Also, even when you ARE your own boss, you still aren't working totally on your own terms...if you offer a good, you have to interact with suppliers, with distributors, and with sources of credit and capital, each of which are going to make stress-inducing demands or make choice-reducing decisions that will replicate the feelings of powerlessness you'd have in a traditional workplace.
My best wishes to those who can manage it, however.
Walk away
(9,494 posts)I am the greatest thing since sliced bread. Therefore, I prefer to work where I control the environment and the feedback is consistently positive.
Ken Burch
(50,254 posts)Do you happen to know, off-hand, what the success rate for single-person start-ups is?
Also, how does a person manage to keep their business at the precise level of profit and workload in which the firm is a going concern WITHOUT reaching the point at which the firm would need to add staff or expand the work area? Not trying to be harsh in asking that, but it strikes me that you have to strike a fairly exact balance to make that work. What are the boundaries you try to stay within to achieve such a balance?
Walk away
(9,494 posts)eighteen years. I could easily hire and train people to work for me or take in partners who compliment my abilities or mirror them.

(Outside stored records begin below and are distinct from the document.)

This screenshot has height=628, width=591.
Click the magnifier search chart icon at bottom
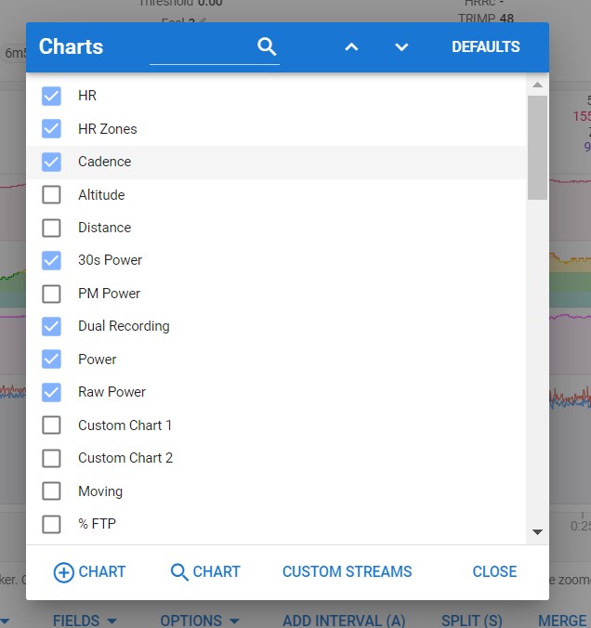(x=180, y=572)
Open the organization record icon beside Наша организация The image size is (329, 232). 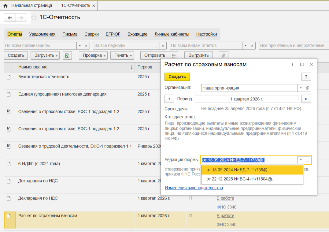click(x=308, y=88)
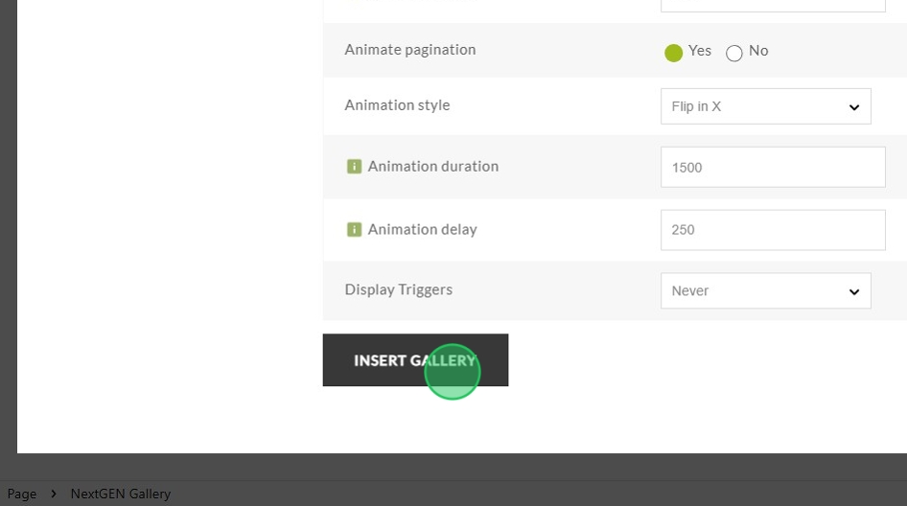Click the INSERT GALLERY button

pyautogui.click(x=415, y=359)
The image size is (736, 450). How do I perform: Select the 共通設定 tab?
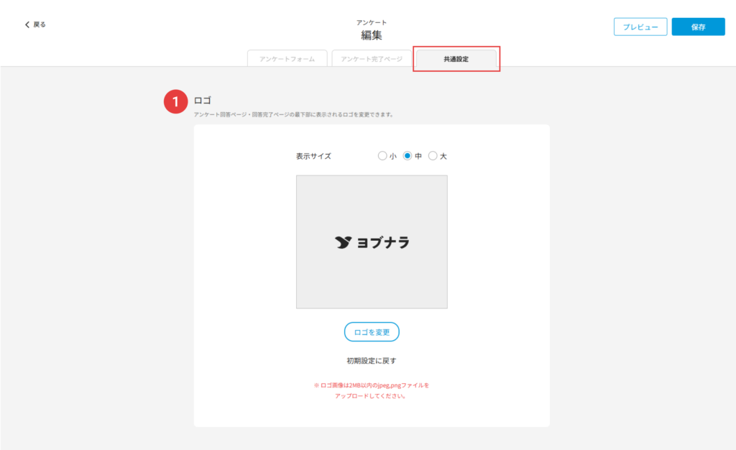(456, 59)
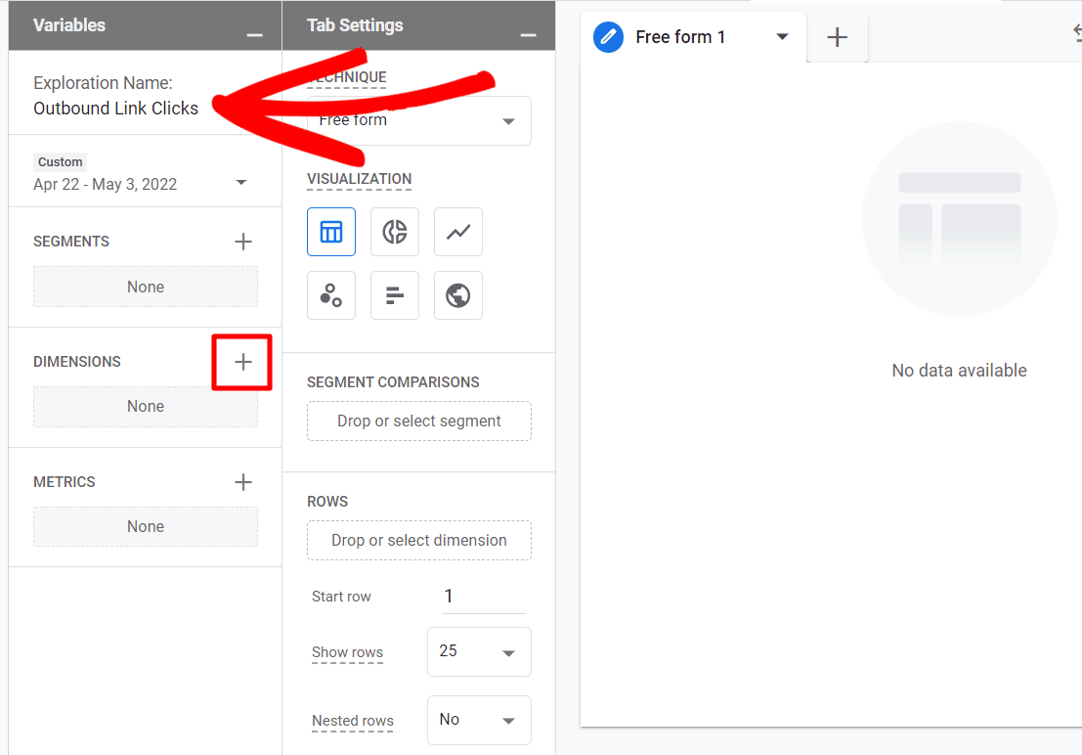This screenshot has width=1082, height=755.
Task: Select the table visualization icon
Action: coord(330,232)
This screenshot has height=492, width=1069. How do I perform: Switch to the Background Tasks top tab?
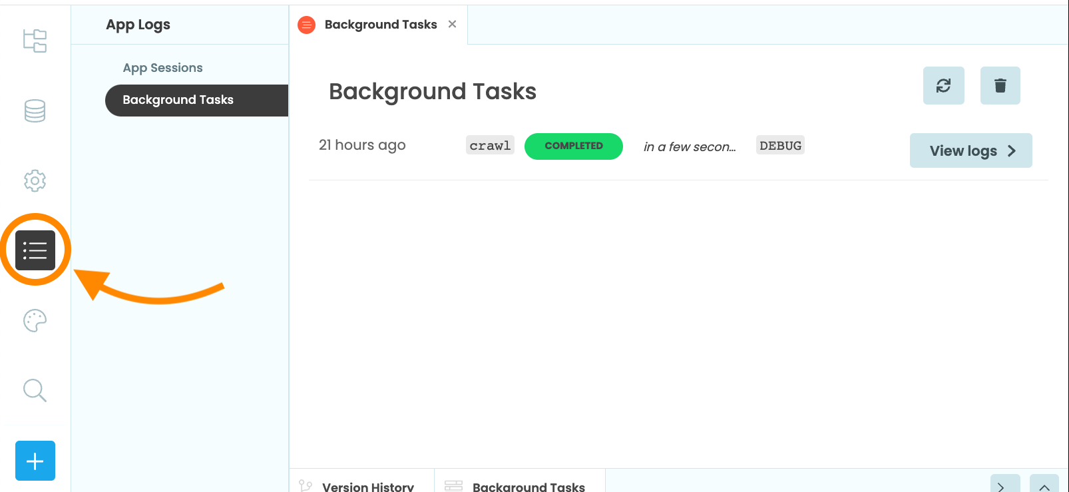(x=380, y=25)
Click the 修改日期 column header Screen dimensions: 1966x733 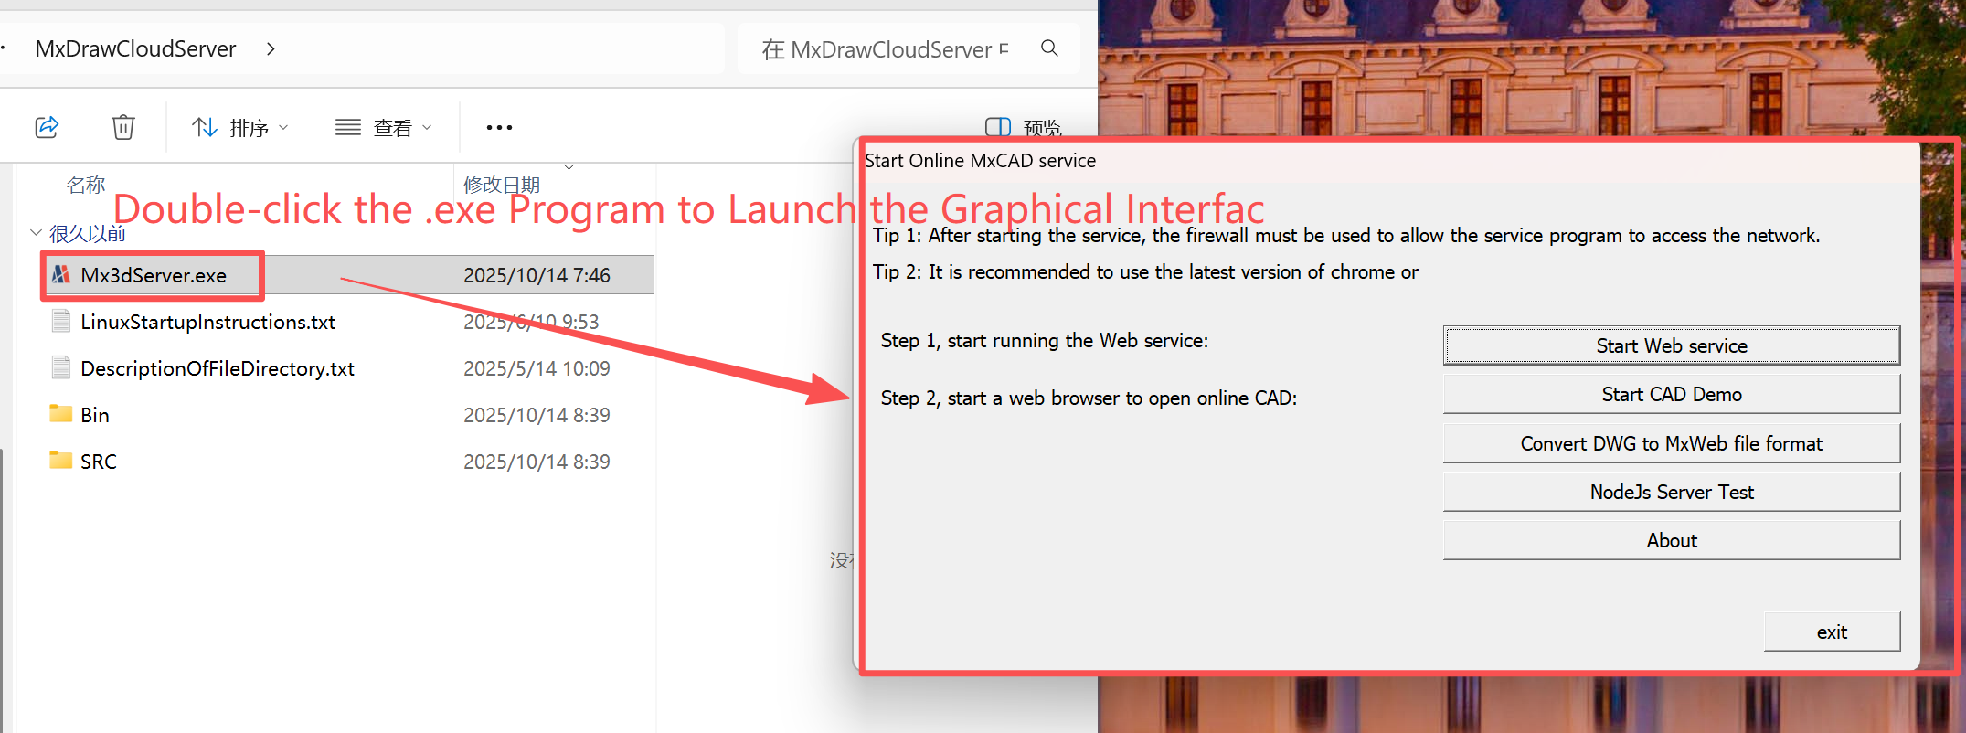[x=501, y=185]
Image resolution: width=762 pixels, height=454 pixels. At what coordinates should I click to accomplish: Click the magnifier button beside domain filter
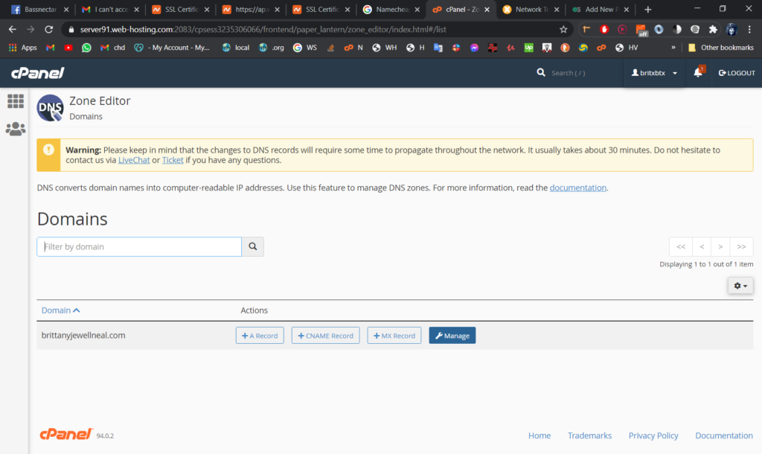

I could have said yes to the several offers of investment capital and even create a brand with services and products. At the very least I could create a network of independent operators who pay a % of their profit to me for working under my name. I have (up until now) resisted.
In the beginning I just turned lots of business away. It was getting to the point where saying "no" and feeling bad about it was a full time job. I raised my rates (for everyone except those who needed a break) and even tried a partner and an employee or two. But adding people just created "bad stress" while working overtime with clients seemed like "good stress". Finally I hit on the answer for me. I started to network with other people doing some of the services I offer. We don't charge each other money and we refer services to each other and even encourage others to start up themselves and join us.
I am still very busy but I make enough money to pay a gardener to care for my property, a handyman to keep my house up and a cleaning service to keep my place cleaner than I ever did. Besides, I'm doing what I love!
As I get older my business skews more toward training, socialization and basic behavior modification. Less physical work and more profitable. I hope to always surround myself with dogs and enjoy watching them interact. If I play my cards right I'll never have to retire and I'll always be glad about it.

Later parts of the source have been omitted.